BEGIN AVAILABLE DATA

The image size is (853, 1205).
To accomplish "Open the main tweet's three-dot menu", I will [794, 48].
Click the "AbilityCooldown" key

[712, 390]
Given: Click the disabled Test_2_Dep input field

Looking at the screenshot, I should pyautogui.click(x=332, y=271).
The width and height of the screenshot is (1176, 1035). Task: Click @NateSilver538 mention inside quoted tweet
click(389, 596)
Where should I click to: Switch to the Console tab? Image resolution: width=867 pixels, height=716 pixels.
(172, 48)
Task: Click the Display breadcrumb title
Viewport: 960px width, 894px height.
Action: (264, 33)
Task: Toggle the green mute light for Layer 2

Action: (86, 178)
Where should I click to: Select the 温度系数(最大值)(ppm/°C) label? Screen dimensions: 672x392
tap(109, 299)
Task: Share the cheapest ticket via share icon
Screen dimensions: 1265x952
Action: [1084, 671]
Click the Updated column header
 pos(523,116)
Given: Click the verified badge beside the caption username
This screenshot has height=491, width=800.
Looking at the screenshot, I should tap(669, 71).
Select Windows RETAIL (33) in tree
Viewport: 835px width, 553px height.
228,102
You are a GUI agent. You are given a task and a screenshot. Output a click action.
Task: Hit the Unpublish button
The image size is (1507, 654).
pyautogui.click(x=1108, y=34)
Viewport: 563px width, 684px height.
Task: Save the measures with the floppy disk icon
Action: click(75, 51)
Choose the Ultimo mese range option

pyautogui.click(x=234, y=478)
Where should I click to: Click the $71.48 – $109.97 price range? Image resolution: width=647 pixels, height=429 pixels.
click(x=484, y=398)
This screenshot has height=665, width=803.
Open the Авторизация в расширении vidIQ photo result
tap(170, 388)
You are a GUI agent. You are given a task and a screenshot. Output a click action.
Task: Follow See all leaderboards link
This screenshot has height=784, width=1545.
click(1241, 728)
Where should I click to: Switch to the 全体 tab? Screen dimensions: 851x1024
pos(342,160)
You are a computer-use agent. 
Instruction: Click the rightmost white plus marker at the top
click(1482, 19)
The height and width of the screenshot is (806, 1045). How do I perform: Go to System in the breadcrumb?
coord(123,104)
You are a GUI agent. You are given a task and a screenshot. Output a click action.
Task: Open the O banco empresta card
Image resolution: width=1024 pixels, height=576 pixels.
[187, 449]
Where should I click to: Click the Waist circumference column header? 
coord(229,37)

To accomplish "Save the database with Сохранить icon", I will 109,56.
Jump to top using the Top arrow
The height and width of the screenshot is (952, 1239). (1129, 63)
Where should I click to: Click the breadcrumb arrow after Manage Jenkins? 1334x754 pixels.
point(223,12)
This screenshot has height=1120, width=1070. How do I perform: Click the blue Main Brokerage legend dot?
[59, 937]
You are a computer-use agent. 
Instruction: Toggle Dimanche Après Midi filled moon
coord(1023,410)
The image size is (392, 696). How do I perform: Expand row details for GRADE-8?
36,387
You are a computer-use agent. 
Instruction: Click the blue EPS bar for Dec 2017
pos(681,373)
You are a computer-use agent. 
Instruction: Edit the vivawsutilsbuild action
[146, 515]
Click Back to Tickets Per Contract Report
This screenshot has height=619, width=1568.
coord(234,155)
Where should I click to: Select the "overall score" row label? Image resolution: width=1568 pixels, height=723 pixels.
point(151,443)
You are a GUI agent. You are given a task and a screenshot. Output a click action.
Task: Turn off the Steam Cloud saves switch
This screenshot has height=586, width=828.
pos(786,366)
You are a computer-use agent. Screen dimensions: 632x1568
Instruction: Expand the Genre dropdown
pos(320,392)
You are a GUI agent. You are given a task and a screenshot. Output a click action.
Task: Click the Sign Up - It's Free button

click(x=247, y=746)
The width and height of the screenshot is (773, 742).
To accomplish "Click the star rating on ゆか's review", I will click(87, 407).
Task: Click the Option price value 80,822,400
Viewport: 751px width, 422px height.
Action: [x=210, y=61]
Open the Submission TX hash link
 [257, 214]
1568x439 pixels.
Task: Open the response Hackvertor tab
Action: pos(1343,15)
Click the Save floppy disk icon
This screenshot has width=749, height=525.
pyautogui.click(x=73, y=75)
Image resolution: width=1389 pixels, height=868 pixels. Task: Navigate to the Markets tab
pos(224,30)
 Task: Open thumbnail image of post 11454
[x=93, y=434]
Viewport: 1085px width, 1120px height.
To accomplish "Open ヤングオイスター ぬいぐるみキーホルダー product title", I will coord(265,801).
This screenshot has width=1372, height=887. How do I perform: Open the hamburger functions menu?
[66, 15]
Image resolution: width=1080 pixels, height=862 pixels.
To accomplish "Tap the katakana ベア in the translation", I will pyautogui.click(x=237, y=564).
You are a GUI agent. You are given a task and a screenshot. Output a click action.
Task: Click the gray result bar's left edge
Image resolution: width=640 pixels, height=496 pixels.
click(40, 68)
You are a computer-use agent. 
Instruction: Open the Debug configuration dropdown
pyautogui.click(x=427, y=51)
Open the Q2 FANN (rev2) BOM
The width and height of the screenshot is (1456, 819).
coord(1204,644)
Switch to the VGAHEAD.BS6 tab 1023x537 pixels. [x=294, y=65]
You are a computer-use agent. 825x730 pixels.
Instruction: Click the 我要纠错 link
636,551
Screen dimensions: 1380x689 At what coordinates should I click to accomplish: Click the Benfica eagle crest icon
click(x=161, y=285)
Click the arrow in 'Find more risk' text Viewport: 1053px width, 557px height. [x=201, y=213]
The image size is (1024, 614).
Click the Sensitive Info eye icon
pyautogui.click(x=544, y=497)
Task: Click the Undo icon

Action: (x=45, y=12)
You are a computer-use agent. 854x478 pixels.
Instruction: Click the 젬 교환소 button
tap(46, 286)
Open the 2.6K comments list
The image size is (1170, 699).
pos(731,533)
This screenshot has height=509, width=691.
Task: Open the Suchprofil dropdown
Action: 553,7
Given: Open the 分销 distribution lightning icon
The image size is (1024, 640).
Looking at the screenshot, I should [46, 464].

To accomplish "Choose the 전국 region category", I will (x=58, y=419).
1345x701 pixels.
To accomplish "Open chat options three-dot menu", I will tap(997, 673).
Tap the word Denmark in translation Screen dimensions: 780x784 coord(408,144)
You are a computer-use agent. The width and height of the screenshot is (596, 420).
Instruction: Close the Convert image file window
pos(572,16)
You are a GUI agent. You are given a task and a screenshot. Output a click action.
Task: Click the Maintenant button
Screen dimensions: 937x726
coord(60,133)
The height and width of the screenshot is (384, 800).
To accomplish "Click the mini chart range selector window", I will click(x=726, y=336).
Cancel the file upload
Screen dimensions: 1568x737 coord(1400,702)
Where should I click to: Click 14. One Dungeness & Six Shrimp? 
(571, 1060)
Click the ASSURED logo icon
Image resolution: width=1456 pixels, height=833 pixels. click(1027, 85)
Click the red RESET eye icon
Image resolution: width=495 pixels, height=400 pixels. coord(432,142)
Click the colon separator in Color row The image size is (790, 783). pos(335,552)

END AVAILABLE DATA

• _ACTIVITY_:
Word for word, restate all of the records.

• _TASK SOLUTION_:
The image size is (853, 1205).
To accomplish "Open the main tweet's three-dot menu", I will [794, 48].
Click the "AbilityCooldown" key

[712, 390]
Given: Click the disabled Test_2_Dep input field

Looking at the screenshot, I should pyautogui.click(x=332, y=271).
The width and height of the screenshot is (1176, 1035). Task: Click @NateSilver538 mention inside quoted tweet
click(389, 596)
Where should I click to: Switch to the Console tab? Image resolution: width=867 pixels, height=716 pixels.
(172, 48)
Task: Click the Display breadcrumb title
Viewport: 960px width, 894px height.
Action: (264, 33)
Task: Toggle the green mute light for Layer 2

Action: (86, 178)
Where should I click to: Select the 温度系数(最大值)(ppm/°C) label? Screen dimensions: 672x392
tap(109, 299)
Task: Share the cheapest ticket via share icon
Screen dimensions: 1265x952
Action: [1084, 671]
Click the Updated column header
 pos(523,116)
Given: Click the verified badge beside the caption username
This screenshot has height=491, width=800.
Looking at the screenshot, I should tap(669, 71).
Select Windows RETAIL (33) in tree
Viewport: 835px width, 553px height.
228,102
You are a GUI agent. You are given a task and a screenshot. Output a click action.
Task: Hit the Unpublish button
The image size is (1507, 654).
pyautogui.click(x=1108, y=34)
Viewport: 563px width, 684px height.
Task: Save the measures with the floppy disk icon
Action: click(75, 51)
Choose the Ultimo mese range option

pyautogui.click(x=234, y=478)
Where should I click to: Click the $71.48 – $109.97 price range? Image resolution: width=647 pixels, height=429 pixels.
click(x=484, y=398)
This screenshot has height=665, width=803.
Open the Авторизация в расширении vidIQ photo result
tap(170, 388)
You are a GUI agent. You are given a task and a screenshot. Output a click action.
Task: Follow See all leaderboards link
This screenshot has height=784, width=1545.
click(1241, 728)
Where should I click to: Switch to the 全体 tab? Screen dimensions: 851x1024
pos(342,160)
You are a computer-use agent. 
Instruction: Click the rightmost white plus marker at the top
click(1482, 19)
The height and width of the screenshot is (806, 1045). How do I perform: Go to System in the breadcrumb?
coord(123,104)
You are a GUI agent. You are given a task and a screenshot. Output a click action.
Task: Open the O banco empresta card
Image resolution: width=1024 pixels, height=576 pixels.
[187, 449]
Where should I click to: Click the Waist circumference column header? 
coord(229,37)

To accomplish "Save the database with Сохранить icon", I will 109,56.
Jump to top using the Top arrow
The height and width of the screenshot is (952, 1239). (1129, 63)
Where should I click to: Click the breadcrumb arrow after Manage Jenkins? 1334x754 pixels.
point(223,12)
This screenshot has height=1120, width=1070. How do I perform: Click the blue Main Brokerage legend dot?
[59, 937]
You are a computer-use agent. 
Instruction: Toggle Dimanche Après Midi filled moon
coord(1023,410)
The image size is (392, 696). How do I perform: Expand row details for GRADE-8?
36,387
You are a computer-use agent. 
Instruction: Click the blue EPS bar for Dec 2017
pos(681,373)
You are a computer-use agent. 
Instruction: Edit the vivawsutilsbuild action
[146, 515]
Click Back to Tickets Per Contract Report
This screenshot has height=619, width=1568.
coord(234,155)
Where should I click to: Select the "overall score" row label? Image resolution: width=1568 pixels, height=723 pixels.
point(151,443)
You are a GUI agent. You are given a task and a screenshot. Output a click action.
Task: Turn off the Steam Cloud saves switch
This screenshot has height=586, width=828.
pos(786,366)
You are a computer-use agent. Screen dimensions: 632x1568
Instruction: Expand the Genre dropdown
pos(320,392)
You are a GUI agent. You are given a task and a screenshot. Output a click action.
Task: Click the Sign Up - It's Free button

click(x=247, y=746)
The width and height of the screenshot is (773, 742).
To accomplish "Click the star rating on ゆか's review", I will click(87, 407).
Task: Click the Option price value 80,822,400
Viewport: 751px width, 422px height.
Action: [x=210, y=61]
Open the Submission TX hash link
 [257, 214]
1568x439 pixels.
Task: Open the response Hackvertor tab
Action: pos(1343,15)
Click the Save floppy disk icon
This screenshot has width=749, height=525.
pyautogui.click(x=73, y=75)
Image resolution: width=1389 pixels, height=868 pixels. Task: Navigate to the Markets tab
pos(224,30)
 Task: Open thumbnail image of post 11454
[x=93, y=434]
Viewport: 1085px width, 1120px height.
To accomplish "Open ヤングオイスター ぬいぐるみキーホルダー product title", I will coord(265,801).
This screenshot has width=1372, height=887. How do I perform: Open the hamburger functions menu?
[66, 15]
Image resolution: width=1080 pixels, height=862 pixels.
To accomplish "Tap the katakana ベア in the translation", I will pyautogui.click(x=237, y=564).
You are a GUI agent. You are given a task and a screenshot. Output a click action.
Task: Click the gray result bar's left edge
Image resolution: width=640 pixels, height=496 pixels.
click(40, 68)
You are a computer-use agent. 
Instruction: Open the Debug configuration dropdown
pyautogui.click(x=427, y=51)
Open the Q2 FANN (rev2) BOM
The width and height of the screenshot is (1456, 819).
coord(1204,644)
Switch to the VGAHEAD.BS6 tab 1023x537 pixels. [x=294, y=65]
You are a computer-use agent. 825x730 pixels.
Instruction: Click the 我要纠错 link
636,551
Screen dimensions: 1380x689 At what coordinates should I click to accomplish: Click the Benfica eagle crest icon
click(x=161, y=285)
Click the arrow in 'Find more risk' text Viewport: 1053px width, 557px height. [x=201, y=213]
The image size is (1024, 614).
Click the Sensitive Info eye icon
pyautogui.click(x=544, y=497)
Task: Click the Undo icon

Action: (x=45, y=12)
You are a computer-use agent. 854x478 pixels.
Instruction: Click the 젬 교환소 button
tap(46, 286)
Open the 2.6K comments list
The image size is (1170, 699).
pos(731,533)
This screenshot has height=509, width=691.
Task: Open the Suchprofil dropdown
Action: 553,7
Given: Open the 分销 distribution lightning icon
The image size is (1024, 640).
Looking at the screenshot, I should [46, 464].

To accomplish "Choose the 전국 region category", I will (x=58, y=419).
1345x701 pixels.
To accomplish "Open chat options three-dot menu", I will tap(997, 673).
Tap the word Denmark in translation Screen dimensions: 780x784 coord(408,144)
You are a computer-use agent. The width and height of the screenshot is (596, 420).
Instruction: Close the Convert image file window
pos(572,16)
You are a GUI agent. You are given a task and a screenshot. Output a click action.
Task: Click the Maintenant button
Screen dimensions: 937x726
coord(60,133)
The height and width of the screenshot is (384, 800).
To accomplish "Click the mini chart range selector window", I will click(x=726, y=336).
Cancel the file upload
Screen dimensions: 1568x737 coord(1400,702)
Where should I click to: Click 14. One Dungeness & Six Shrimp? 
(571, 1060)
Click the ASSURED logo icon
Image resolution: width=1456 pixels, height=833 pixels. click(1027, 85)
Click the red RESET eye icon
Image resolution: width=495 pixels, height=400 pixels. coord(432,142)
Click the colon separator in Color row The image size is (790, 783). pos(335,552)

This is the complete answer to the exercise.